False colour composite satellite images can be used to identify changes in sediment; for example shallow palaeobays and palaeoshorelines are often evidenced by in-filled marine sediments. The different sediments and rocks show up on the images as different colours, allowing them to be distinguished from one another.

High-resolution satellite images can aid interpretation of landscape features such as palaeoshorelines (raised beaches, cliffs, wave-cut notches), and can also be used to identify shell midden sites. Google Earth is often the best source of such data, displaying imagery from a range of sources such as Quickbird and World View 1 and 2. In arid regions such as the southern Red Sea, the lack of vegetation means that shell mounds are often easily visible because the lighter colour of the shells stands out against the darker colour of the surrounding land surfaces. The unique spectral signature of shell middens can also be detected on high-resolution false colour images; however these datasets were not available for this research owing to cost constraints. High-resolution satellite images can also record the shadow cast by some larger shell middens, in this region reaching heights of up to 6m during the mid-Holocene.

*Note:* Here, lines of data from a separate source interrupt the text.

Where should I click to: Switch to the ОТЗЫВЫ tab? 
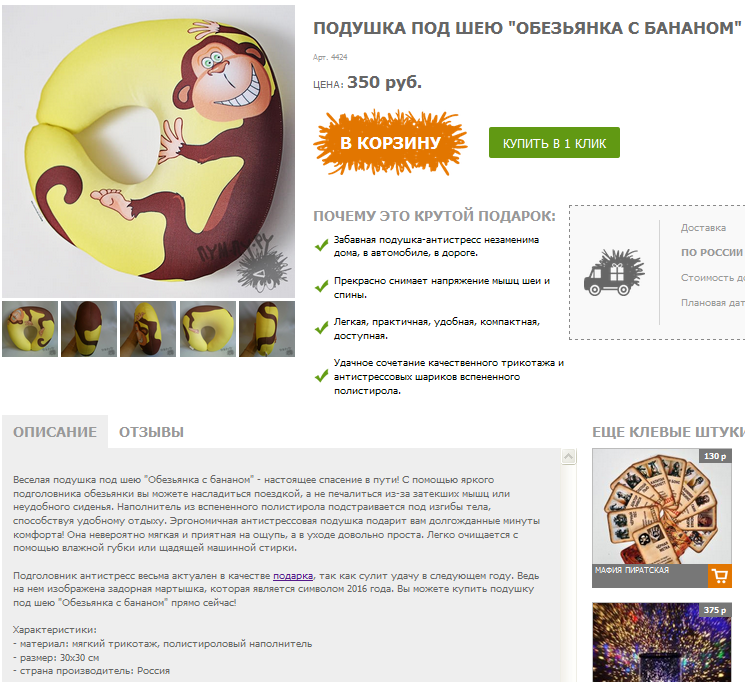pos(151,432)
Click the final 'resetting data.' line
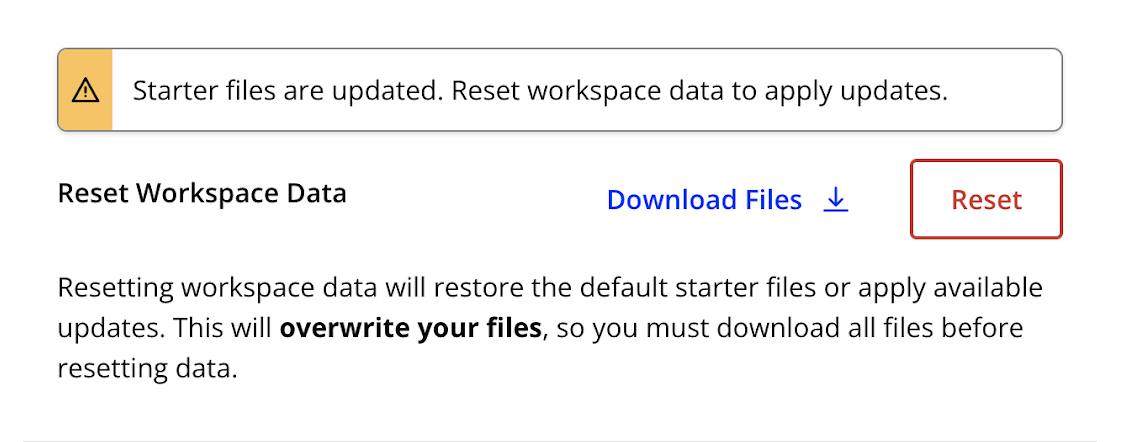 coord(147,369)
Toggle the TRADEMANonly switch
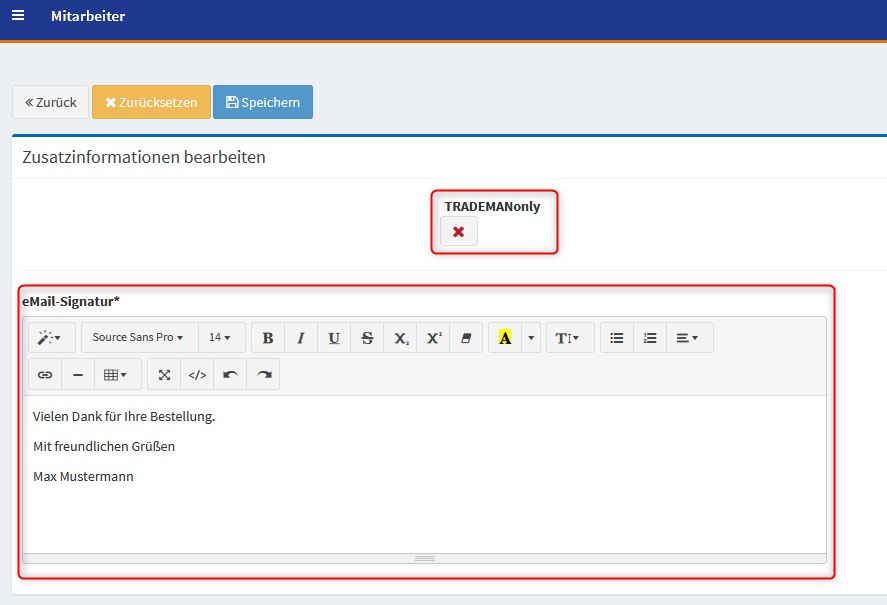This screenshot has height=605, width=887. click(x=459, y=232)
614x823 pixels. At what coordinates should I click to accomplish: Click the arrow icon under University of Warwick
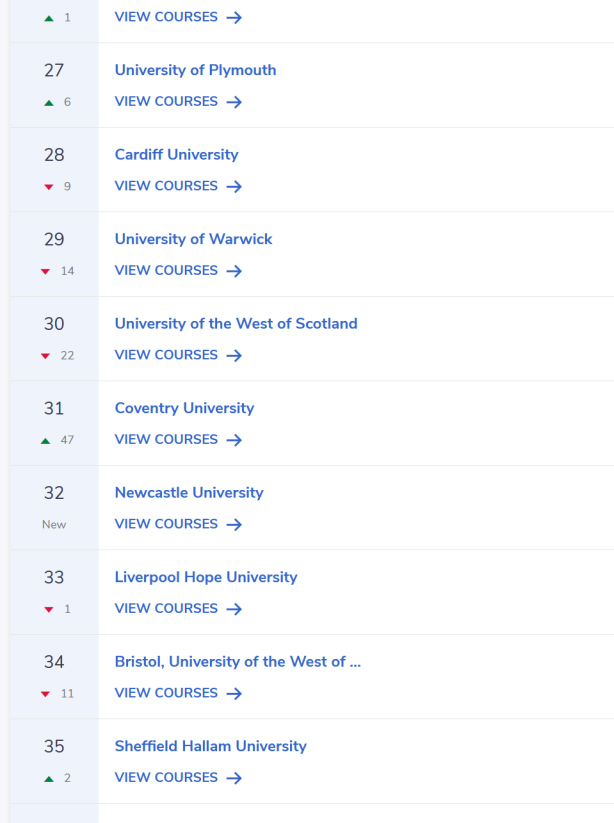pyautogui.click(x=234, y=271)
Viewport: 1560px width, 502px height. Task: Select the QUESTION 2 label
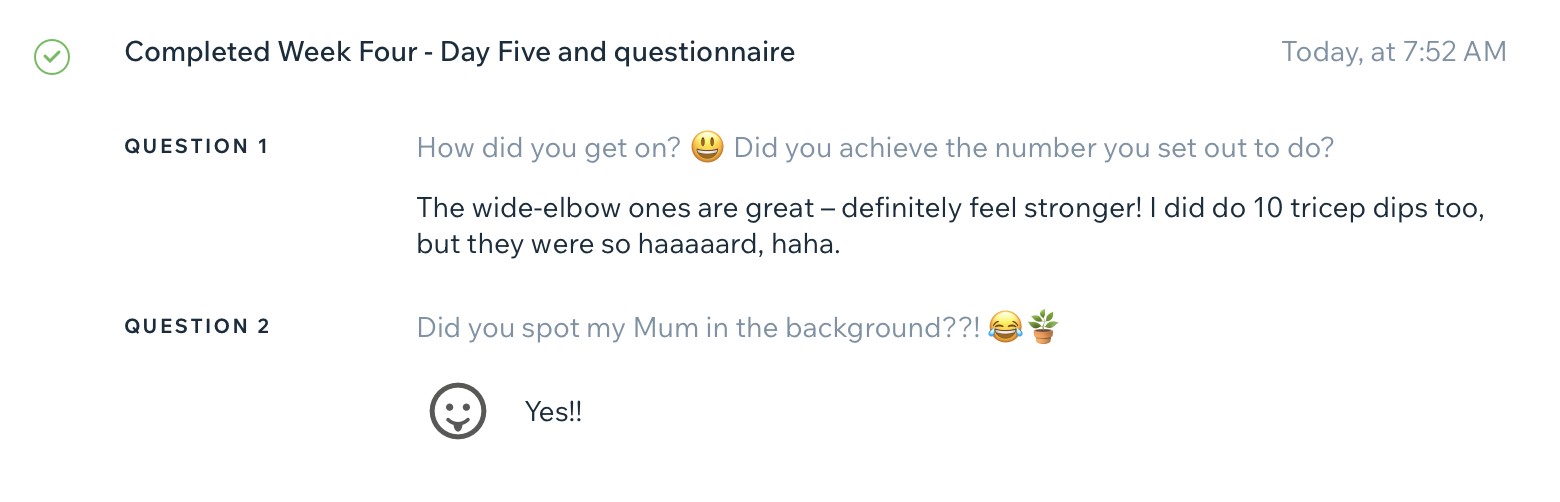point(197,327)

The data are then brought together in a Geographic Information System (GIS) (we used ArcMap10) which allows us to reconstruct the palaeoterrain and model shell midden site location. Reconstructing the palaeogeography focuses on the physical landscape, and re-creating what the coastlines would have looked like during the period of shell midden accumulation. This includes both identifying the palaeoshorelines, and the nature of the subtidal environment (palaeo-offshore topography). Palaeoshoreline features were identified through analysis of changes in sediment (false colour composite images), change in slope or the terrain (DSM), and analysis of high-resolution satellite images. Reconstructing the morphology of the subtidal zone was accomplished using the same methods, but looking for wide flat areas rather than changes in slope/sediment.

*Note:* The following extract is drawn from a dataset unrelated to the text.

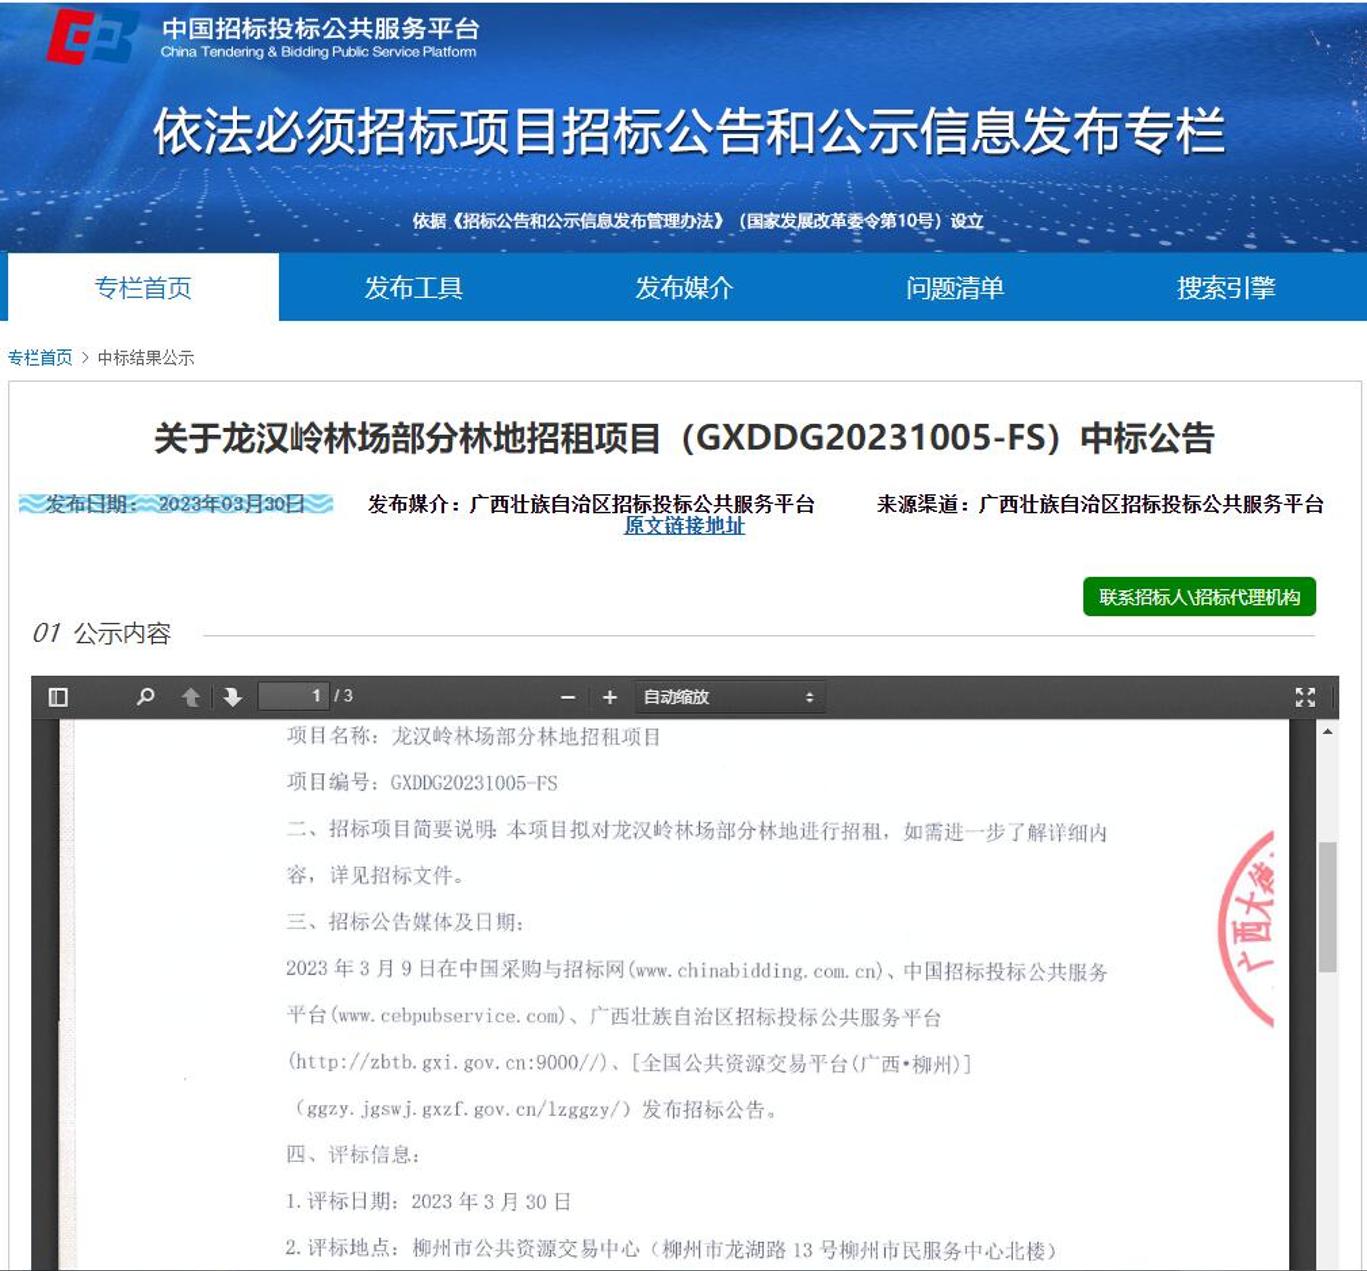Open the 发布工具 tab
The width and height of the screenshot is (1367, 1271).
click(413, 288)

Once the palaeolandscape was reconstructed, the shell midden site location model could be developed. This model was initially developed and tested on the Farasan Islands, using the location and distribution of known sites to predict the likely location of further sites. The large sample of sites on the Farasan Islands combined with satellite imagery has enabled us to develop this predictive model for shell midden location (Meredith-Williams et al. 2014). The model uses the palaeolandscape reconstruction to identify areas most likely to contain shell midden sites, based on where the known sites are located. This is predominantly in shallow bays, inlets, headlands and small offshore islands; the most common factor is the presence of accessible shallow sub-tidal environments, which would have been suitable for productive shell beds.

The final stage in the development of the predictive model is to ground-truth sites located from model prediction and satellite survey, to check for false positive results and to use these to refine the model. During field-testing, many sites were also measured, with dimensions and surface composition recorded. Selected sites were test pitted to obtain samples for dating and analysis. Application of this model using satellite imagery has enabled us to identify, remotely, large numbers of sites elsewhere, particularly on the Dahlak Islands.

Satellite imagery also enables us to address in more detail the likelihood and extent of sea crossings, raising a possibility/probability of sea crossings across the Red Sea from the African side to the Arabian, as well as to offshore archipelagos and within them. Finally a viewshed analysis was carried out using the GIS to calculate if it was possible to see the islands from their adjacent mainland from a position on the highest terrain.